**TASK DIRECTIONS**
Would you find each line in the entries below with the string "give" and copy it?

**EXERCISE MATERIAL**
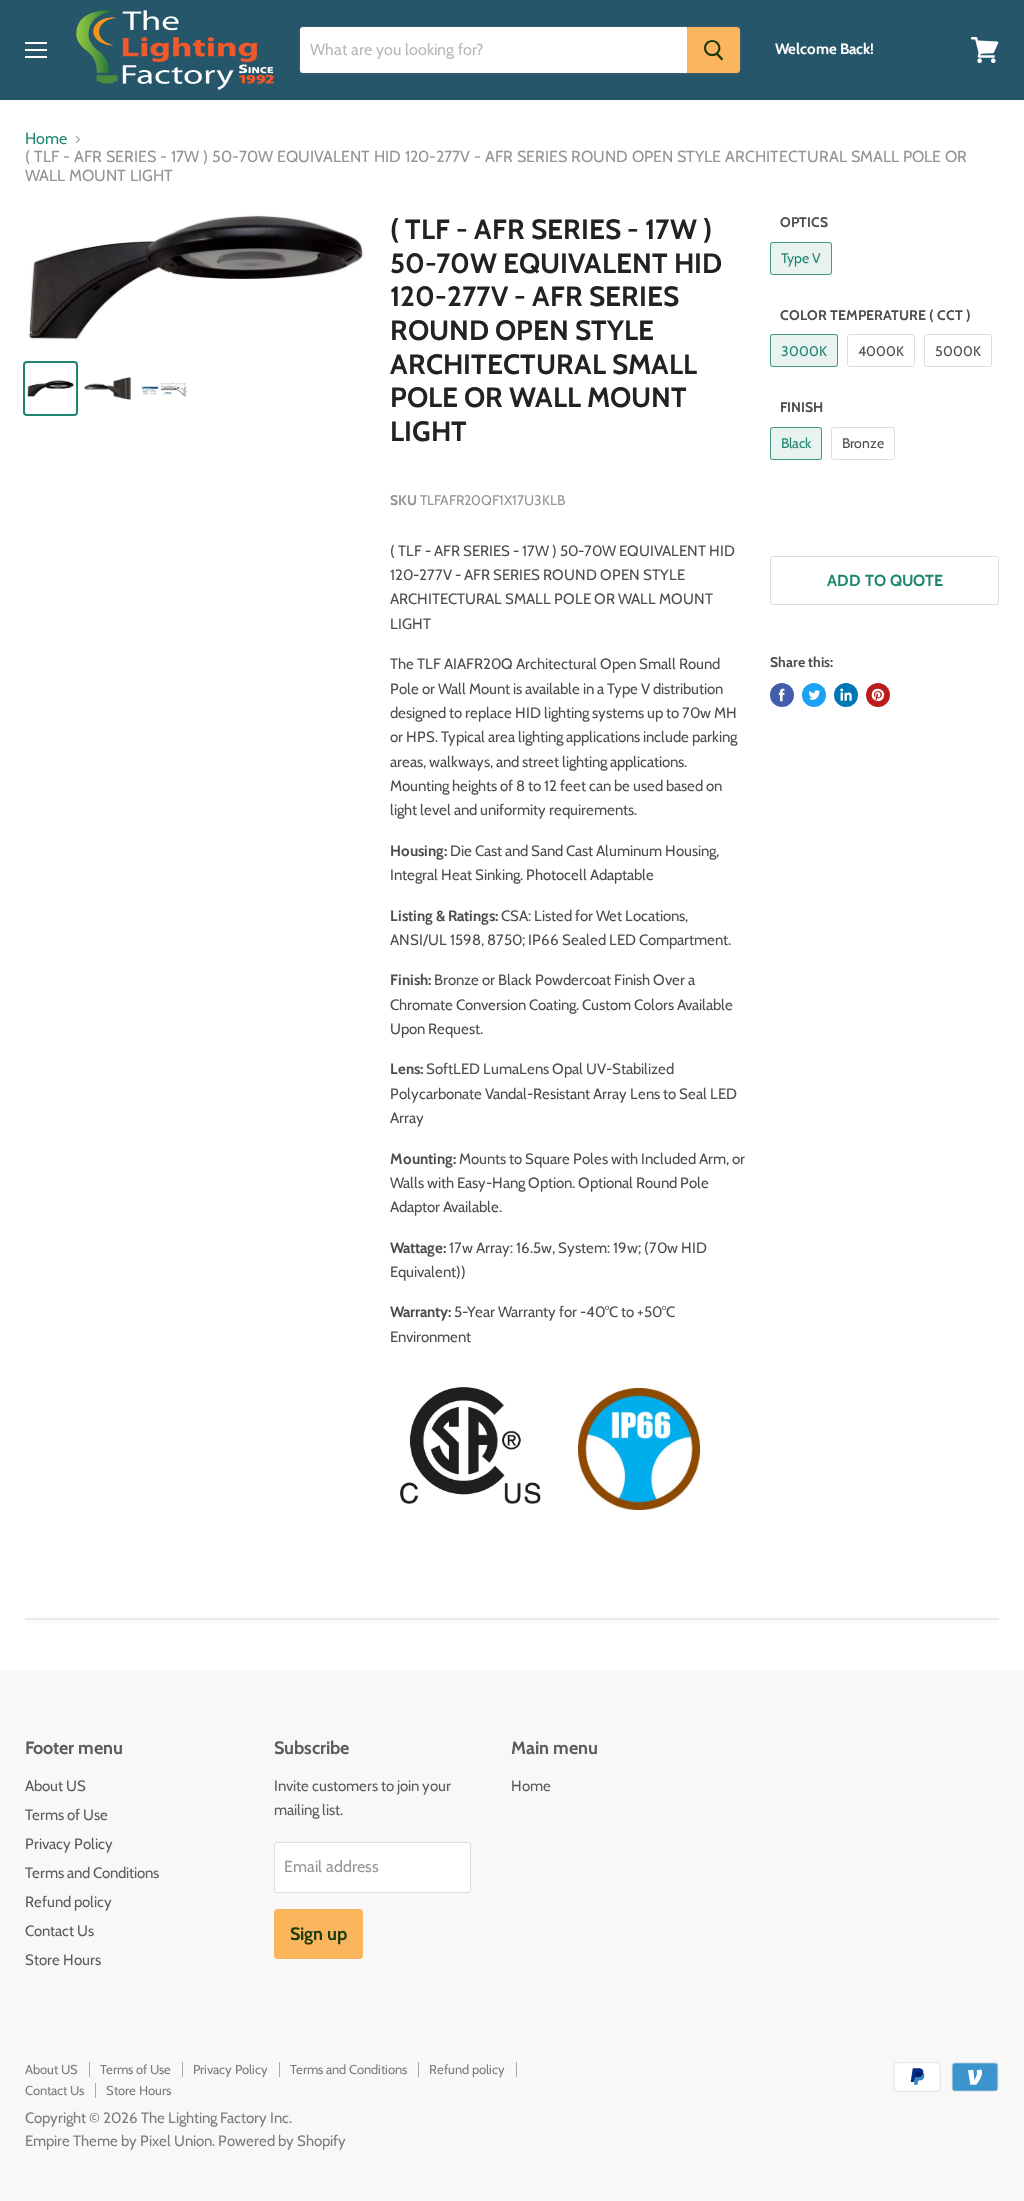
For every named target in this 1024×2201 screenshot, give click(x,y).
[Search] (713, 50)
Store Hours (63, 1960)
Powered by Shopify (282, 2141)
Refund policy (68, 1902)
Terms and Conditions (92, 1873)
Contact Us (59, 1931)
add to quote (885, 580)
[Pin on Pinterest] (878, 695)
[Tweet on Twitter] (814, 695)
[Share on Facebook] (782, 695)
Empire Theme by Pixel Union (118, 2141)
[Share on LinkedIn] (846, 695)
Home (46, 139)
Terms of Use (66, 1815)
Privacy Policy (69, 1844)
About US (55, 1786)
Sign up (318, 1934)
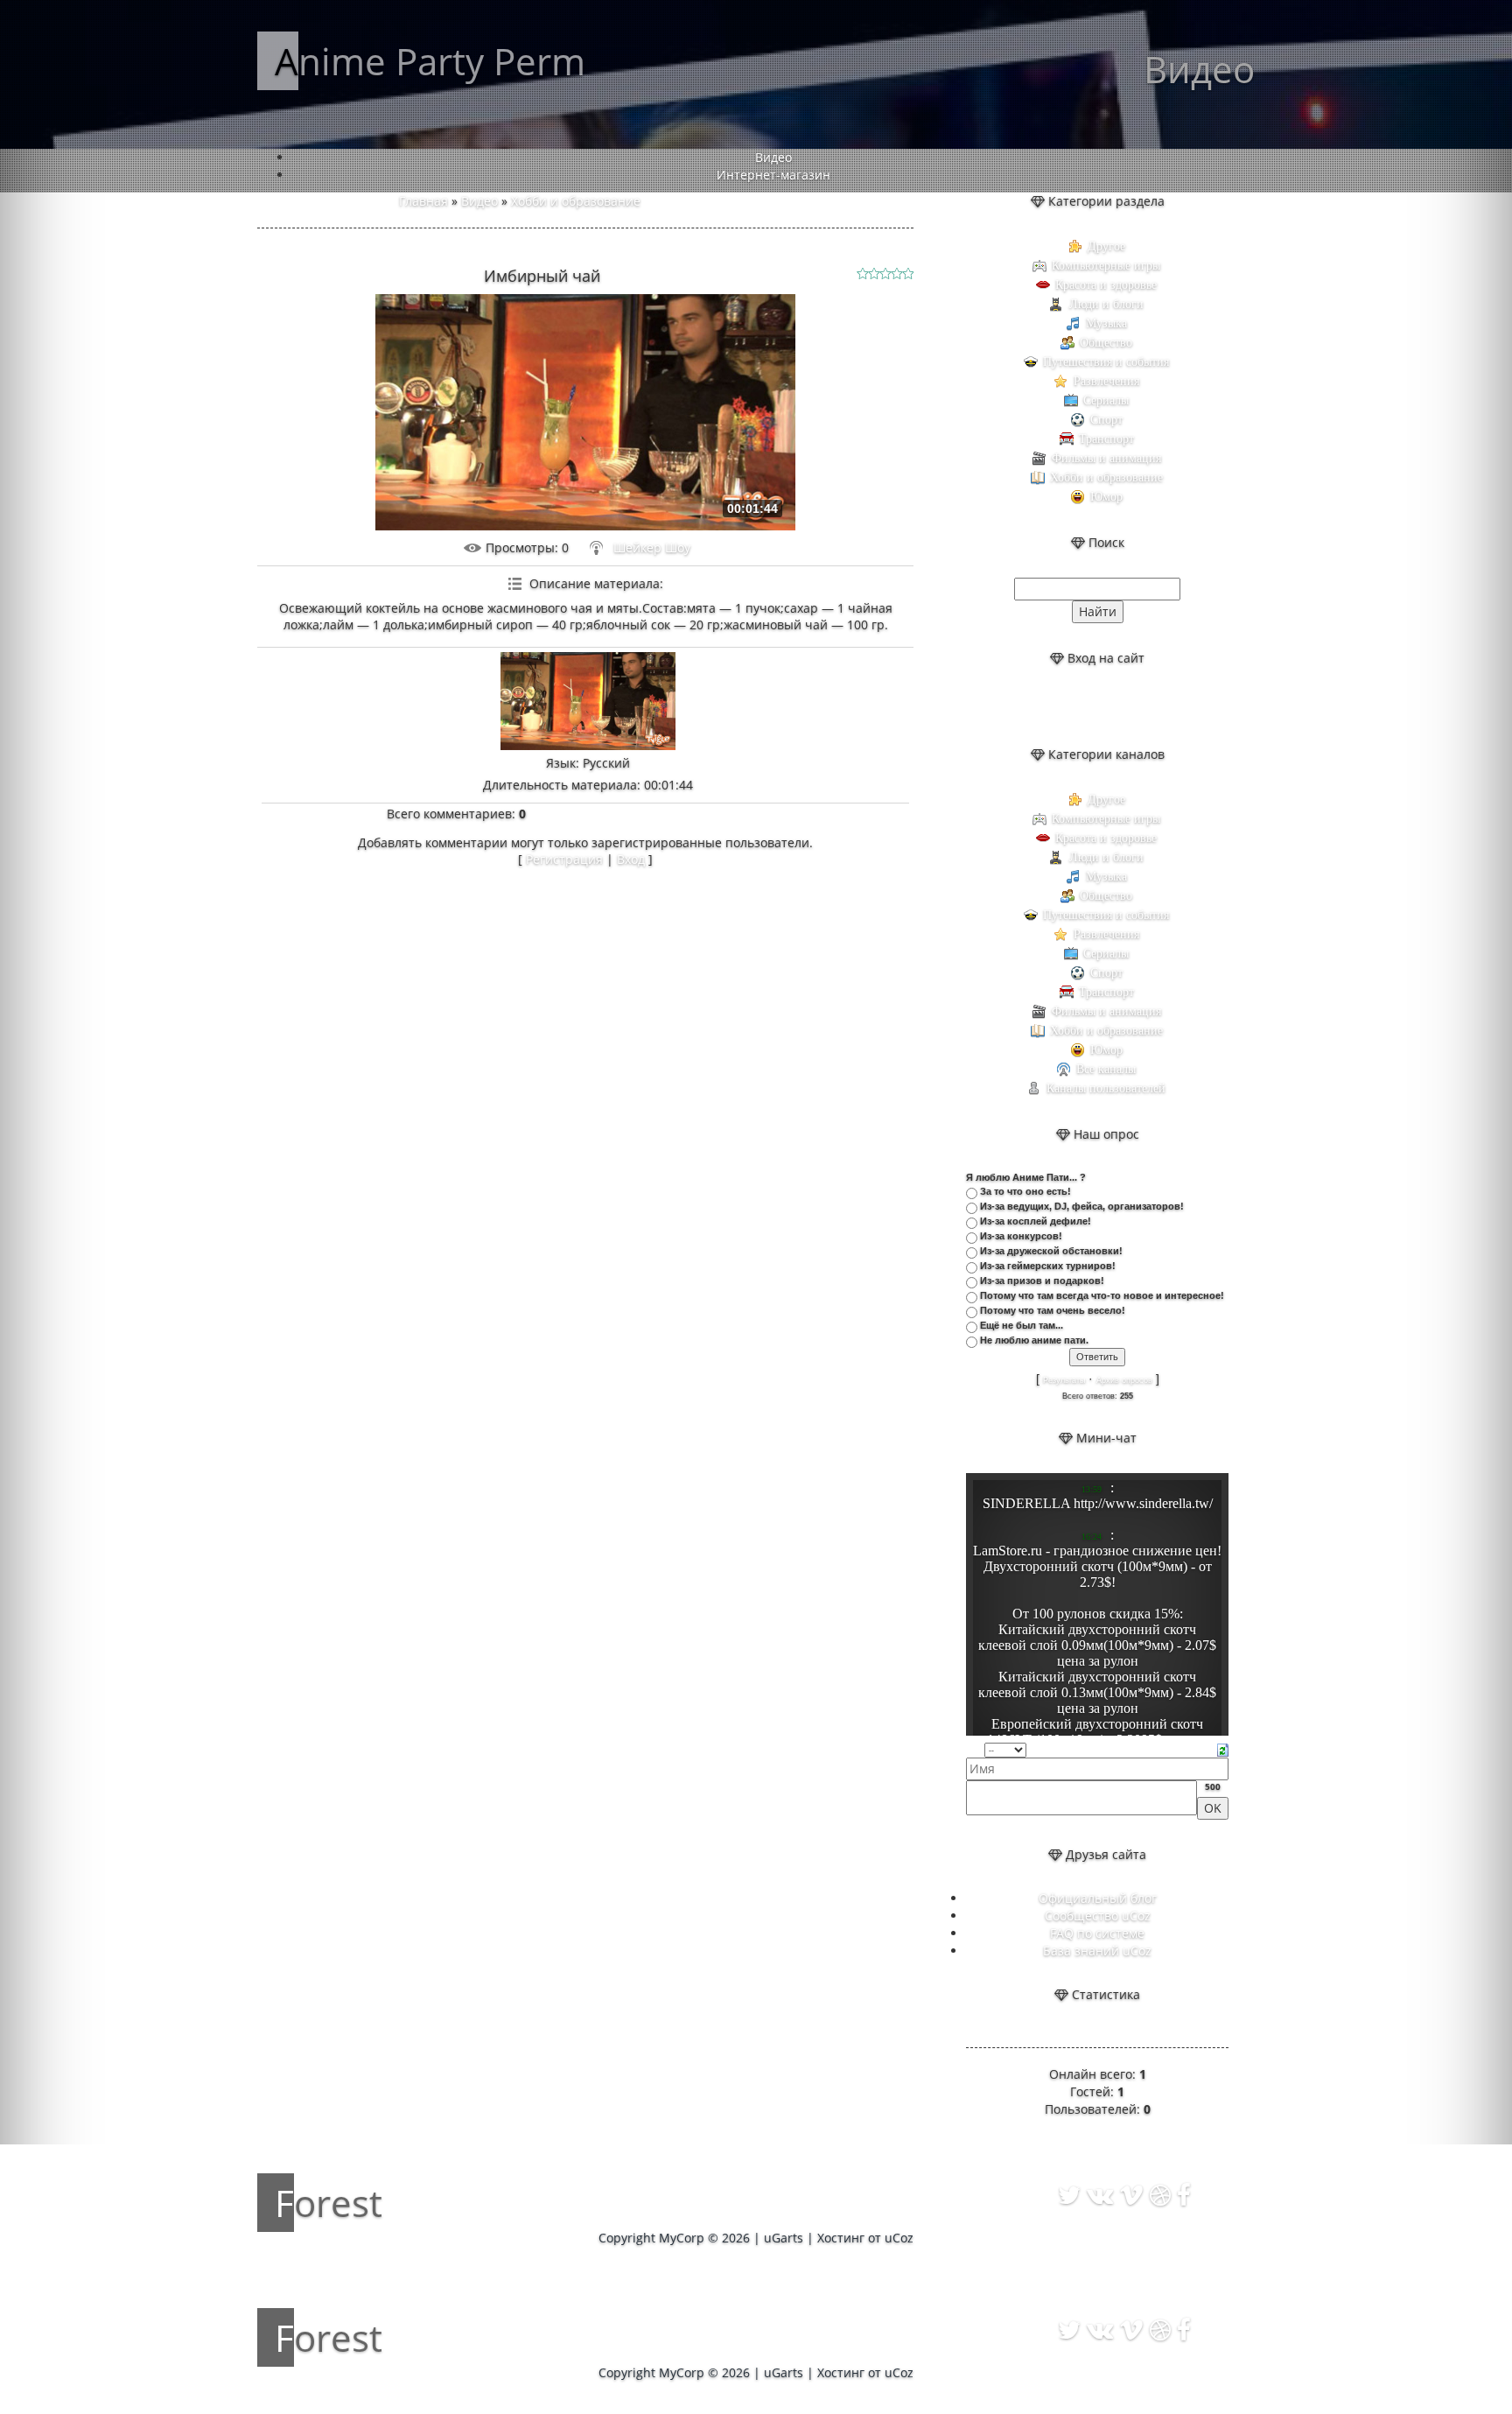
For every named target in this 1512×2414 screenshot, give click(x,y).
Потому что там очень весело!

**WRITTEN SOLUTION**
For every named target in this 1024×2201 screenshot, give click(x,y).
For every named target in this 1512×2414 screenshot, give click(x,y).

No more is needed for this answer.